In all cases, the legal arm of a few entities straight up discouraged the use of all these networks forever through extreme legal action and mass marketing. Remember the stories of people getting crazy fines for downloading a few songs? They didn't do that to punish that person. They did that to intimidate everyone else and it worked. As recent as 2010, people has been attempting to develop clients for gnutella. None successful at rebooting the network. To assume bitcoin is somehow immune to this is lunacy.
The most impactful thing that I've seen was the rise of netflix and the ease of getting legally paid for content making torrents not worth the effort. With the splintering of streaming content into many different services, I'm drifting back to torrents and finding it as reliable as it ever was.
You're right, though, that money is probably a special case, because it is designed to have limited supply (or at least sound money like Bitcoin is), and its value is related to its velocity.
All you need to do is make it illegal to convert bitcoin to fiat and vice versa. Bitcoin is used for speculation, and not as a currency. Having bitcoin without being able to use it is pointless, and the only way to use it right now is to convert it into a usable currency. Yes, people can use some shady offshore exchange, and risk major KYC issues with moving that fiat. The key point here is that very few people would do so. The price of bitcoin would crash, and that alone would stop being from wanting to buy it.
Ok lets say you banned BTC. What about: BitcoinCash/BSV, Litecoin, Ether, Monero, Zcash.... and lets say you ban all classes of software that mint coins using Proof of Work (because Proof of stake is much easier to subvert), SuperSecretUntracableCoin will take its place.
Basically, any fool that is saying dumb stuff like "Ban Bitcoin" is living in an authoritarian dream. It is not possible. It should not be possible. Bitcoin was precisely invented to prevent such authoritarians from getting their way. Get out of here!
Ransomware does not need cryptocurrency.
this is the result of a 50 year policy of teaching blind consumerism of technology in schools, and rote obedience to the law of DMCA. its 50 years of policy that mercilessly sent hackers to prison for curiosity, and warned school kids that any interest in science was to be branded the scarlet letter of nerd.
You do not just turn the page on 50 years of anti-STEM with a mandatory code.org class in highschool or mandatory laptops.
Those things are as new as all that nor did they start so abruptly and simultaneously. Just a few points:
- Teenagers as a consumer class were invented in about the early 60s, arguably maybe the 50s.

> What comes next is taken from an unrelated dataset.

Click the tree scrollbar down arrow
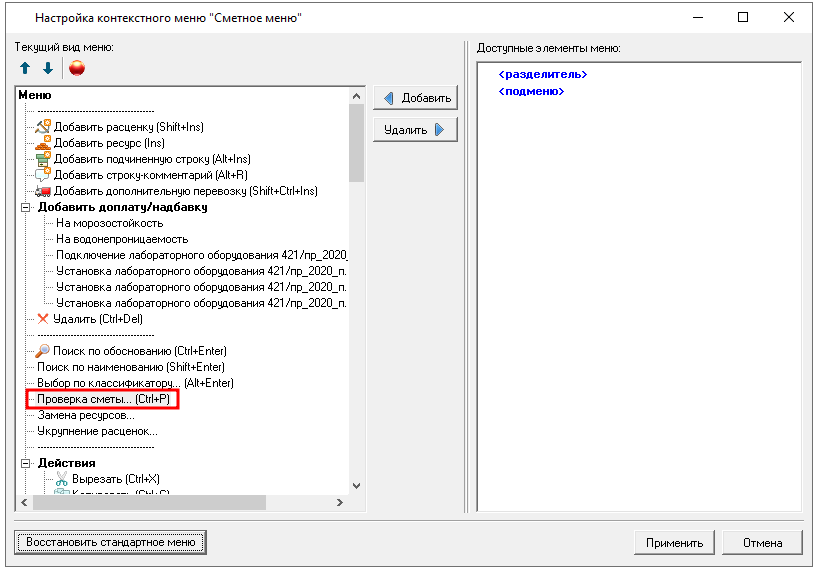821x571 pixels. click(357, 485)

- The Cold War was about obedience to the authorities lest one be blacklisted (or imprisoned or killed).
- The DMCA was in 1998, so there has not yet been 50 years of obedience to it.
- The word "nerd" dates from the 50s, at a time when science curricula were pushed.

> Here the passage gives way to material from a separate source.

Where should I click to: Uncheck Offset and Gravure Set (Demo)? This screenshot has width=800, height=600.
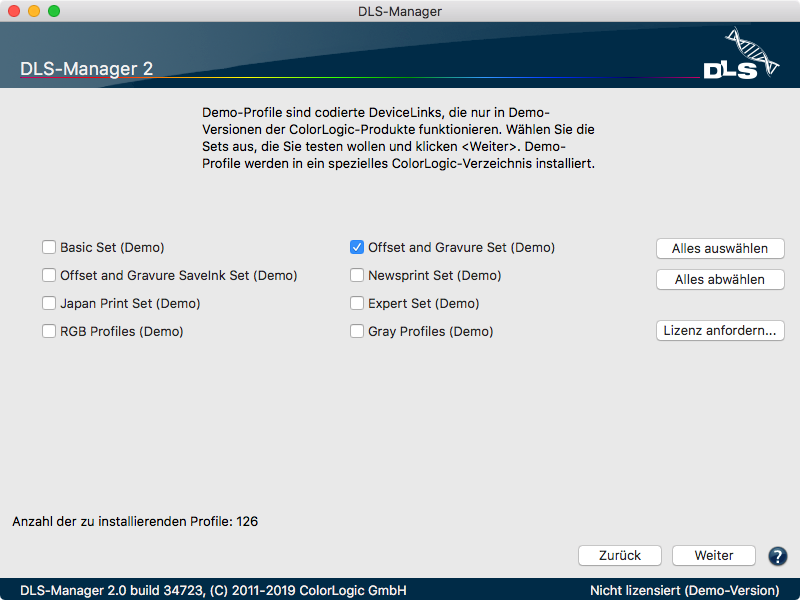point(357,247)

I agree with this, but not for your reasons. We've sacrificed competent engineering for the sake of cutting costs. Much of the problem with ransomware can be combatted by building resilient systems and maintaining them, but that means spending money on system administrators and similar roles.
The race to the bottom-line causes things like this. It's starting to show up in things like our electric grid and water/sewer systems now. Money that should be spent on maintaining and improving infrastructure, both physical and technological, has been reallocated to new and sexier projects.
They also need to hire people with the basic technical competency to make well tested, immutable, and rapidly recoverable backups.